Anyway. In Vermont, in 1991, a lone healthy bike-riding
science teacher named Nick develops time travel and sells it
immediately to a transparently evil corporation. While
traveling through time trying to impress his wildly
wholesome love interest Lisa, Nick discovers that GenCorp
plans to use time travel to destroy civilization. Mr.
Robertson, the lanky CEO of GenCorp, refuses to not destroy
civilization, so a couple Mr. Robertsons and several Nicks
and any number of Lisas chase each other through time back
to the Revolutionary War. One Lisa ends up dead, and one
Nick, and one Mr. Robertson, but it doesn't matter because
with time travel there's always equally uninteresting spares
to take their place.
Nick and Lisa win out, no thanks to a handful of very dumpy
patriots who wander around a field nearby, and Nick returns
to 1991 and destroys the secret of time travel. At the end
he and Lisa meet up in the produce section and fall into the
lettuce and just go at it in the most passionate, sweaty,
grinding manner, it's some of the hottest -- well, no they
don't, but the clear implication is they will wholesomely
produce some children at some point. We're left with the
hope that perhaps the new generation will be the one with no
interest in time travel.
Prologue: The 'bots trap Mike into playing
Lost in Space.
Segment One: Following instructions from Pearl, Mike docks
the SOL next to the Widowmaker and leaves the 'bots with
videos while he drifts over and chats with Pearl. It's a
charming talk about her evil nature; Bobo's snoozing sounds
are heard over a baby monitor.
Segment
Two: Taking their cue from the
film, Crow and Servo decide to send Crow back to the cheese
factory, where Mike worked in the mid-1980s, and talk him
out of taking the temp job with Deep 13 that resulted in him
being shot into space. Young Mike is burnout, and doesn't
quite get it. A blank-faced coworker looks on.
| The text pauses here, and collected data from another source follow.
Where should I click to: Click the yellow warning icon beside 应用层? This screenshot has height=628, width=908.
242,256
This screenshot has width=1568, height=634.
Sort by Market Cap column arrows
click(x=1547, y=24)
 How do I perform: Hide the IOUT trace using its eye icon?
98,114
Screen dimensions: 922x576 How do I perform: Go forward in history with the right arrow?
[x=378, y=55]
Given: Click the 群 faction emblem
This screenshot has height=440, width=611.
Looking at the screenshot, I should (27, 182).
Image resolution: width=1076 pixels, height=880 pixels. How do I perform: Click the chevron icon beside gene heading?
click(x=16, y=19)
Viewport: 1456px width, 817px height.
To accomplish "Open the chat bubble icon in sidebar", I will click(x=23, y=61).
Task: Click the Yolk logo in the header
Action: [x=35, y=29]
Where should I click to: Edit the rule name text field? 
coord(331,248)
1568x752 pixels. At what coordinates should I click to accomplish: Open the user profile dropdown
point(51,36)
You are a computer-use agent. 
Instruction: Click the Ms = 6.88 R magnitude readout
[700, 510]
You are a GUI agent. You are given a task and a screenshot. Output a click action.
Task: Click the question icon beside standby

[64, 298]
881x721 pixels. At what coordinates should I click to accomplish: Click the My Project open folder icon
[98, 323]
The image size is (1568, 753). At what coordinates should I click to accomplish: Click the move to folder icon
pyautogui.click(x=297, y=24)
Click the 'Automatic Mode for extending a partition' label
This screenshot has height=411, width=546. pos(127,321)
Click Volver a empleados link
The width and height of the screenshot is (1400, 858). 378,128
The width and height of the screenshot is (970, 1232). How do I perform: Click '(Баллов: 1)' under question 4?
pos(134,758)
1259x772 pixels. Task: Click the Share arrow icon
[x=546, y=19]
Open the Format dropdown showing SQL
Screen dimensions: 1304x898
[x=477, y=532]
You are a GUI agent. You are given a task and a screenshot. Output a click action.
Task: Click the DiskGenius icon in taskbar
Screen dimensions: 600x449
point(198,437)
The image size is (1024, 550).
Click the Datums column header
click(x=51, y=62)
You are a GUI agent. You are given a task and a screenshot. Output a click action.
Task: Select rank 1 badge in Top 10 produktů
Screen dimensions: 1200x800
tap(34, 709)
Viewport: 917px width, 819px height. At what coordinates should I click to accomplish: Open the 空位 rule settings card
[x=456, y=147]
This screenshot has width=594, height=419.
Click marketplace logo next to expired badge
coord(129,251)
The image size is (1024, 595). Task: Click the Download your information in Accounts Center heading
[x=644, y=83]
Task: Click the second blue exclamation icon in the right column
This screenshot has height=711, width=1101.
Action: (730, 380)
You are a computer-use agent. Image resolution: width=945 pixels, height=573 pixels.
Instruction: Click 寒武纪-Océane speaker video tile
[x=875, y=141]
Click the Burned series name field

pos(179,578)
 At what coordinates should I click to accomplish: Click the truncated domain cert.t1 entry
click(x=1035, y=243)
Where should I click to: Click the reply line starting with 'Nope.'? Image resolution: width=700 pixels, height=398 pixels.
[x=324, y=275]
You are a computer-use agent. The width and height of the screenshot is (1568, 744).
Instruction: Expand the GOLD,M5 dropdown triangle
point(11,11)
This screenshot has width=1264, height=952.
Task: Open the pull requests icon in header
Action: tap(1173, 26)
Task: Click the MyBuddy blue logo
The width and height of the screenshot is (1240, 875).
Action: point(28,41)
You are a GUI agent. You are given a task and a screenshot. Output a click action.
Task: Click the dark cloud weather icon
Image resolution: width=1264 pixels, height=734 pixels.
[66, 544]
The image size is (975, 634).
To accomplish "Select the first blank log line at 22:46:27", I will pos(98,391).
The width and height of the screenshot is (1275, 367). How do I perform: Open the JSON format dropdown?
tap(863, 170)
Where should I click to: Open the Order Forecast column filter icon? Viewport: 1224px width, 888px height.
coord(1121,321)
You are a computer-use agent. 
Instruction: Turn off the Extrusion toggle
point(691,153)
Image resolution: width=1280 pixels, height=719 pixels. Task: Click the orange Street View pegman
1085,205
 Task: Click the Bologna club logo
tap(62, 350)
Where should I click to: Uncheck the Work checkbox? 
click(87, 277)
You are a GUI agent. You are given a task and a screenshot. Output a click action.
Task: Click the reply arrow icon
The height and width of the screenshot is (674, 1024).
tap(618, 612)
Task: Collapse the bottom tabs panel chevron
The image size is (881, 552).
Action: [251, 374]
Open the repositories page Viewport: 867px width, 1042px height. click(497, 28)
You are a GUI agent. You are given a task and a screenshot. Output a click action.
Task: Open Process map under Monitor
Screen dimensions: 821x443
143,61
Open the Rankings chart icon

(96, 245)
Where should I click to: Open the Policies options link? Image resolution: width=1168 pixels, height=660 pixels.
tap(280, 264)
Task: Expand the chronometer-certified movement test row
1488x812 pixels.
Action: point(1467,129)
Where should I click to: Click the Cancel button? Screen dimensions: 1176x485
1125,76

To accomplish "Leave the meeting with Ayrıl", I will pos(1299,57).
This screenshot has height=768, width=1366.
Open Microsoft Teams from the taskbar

Segment Three: Crow succeeds in talking Mike into pursuing
his musical career with his totally rocking band, Sex
Factory. Arriving back at the SOL, Crow is horrified to find
the new reality features Mike's abusive brother Eddie. Servo
is all obedient and sniveling.
Segment Four: Crow goes back in time and talks Crow out of
talking Mike out of changing his life path. The stoner
coworker (our own Patrick) says "Dude."
Segment Five: Crow and Servo try to trap Mike into playing
Gilligan's
Island, but Mike is wise to
them. Mike and Pearl have another warm chat; Pearl points
out that there now is apparently a spare Crow living in
1980s Wisconsin. Turns out she's right. Dude.
Stinger: Mr. Robertson, CEO of GenCorp, in his hick
voice: "Matt, it's time for you to decide if you're going to
be one of my team players or not."
Reflections:
The nice people who made this
movie found out we were doing it and were very excited. We
even talked to the guy who played GenCorp underling, Matthew
Paul, on the phone, and got a definite sense that the whole
project was undertaken by a group of well-adjusted people.
That is certainly not true of most of our movies, and
they're to be commended. And truth be told -- and remember,
I'm only saying this in order to be polite -- this really
isn't a horrible film.
There being a corporate exec in the film, we had at least
one ISO 9001 certification joke. Banners proclaiming such
certification have been springing up around this strange
land, this Eden Prairie industrial park world that Best
Brains calls home; we've been curious about what it actually
is. Turns out Company A can pay a good deal of money to have
another company certify that Company A in fact does what it
says it does.
That's ISO 9001 certification. So there are ISO 9001
certifiers running around out there, and that's exactly the
sort of job I suspect is the real substance of the American
Growth Machine. Don't get me started. -- Paul Chaplin.
Visit Edgewood Studios, the producers of Time Chasers...if you
dare.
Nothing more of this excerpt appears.